■ THE TASK ■
Please repeat every line of the listing below word for word, keeping each one unchanged.

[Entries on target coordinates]

........

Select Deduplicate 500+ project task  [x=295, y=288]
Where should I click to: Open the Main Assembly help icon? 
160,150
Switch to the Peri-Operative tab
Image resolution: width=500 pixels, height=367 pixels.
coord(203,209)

........

■ FULL OUTPUT ■
Select Deduplicate 500+ project task  [x=295, y=288]
Where should I click to: Open the Main Assembly help icon? 
160,150
Switch to the Peri-Operative tab
Image resolution: width=500 pixels, height=367 pixels.
coord(203,209)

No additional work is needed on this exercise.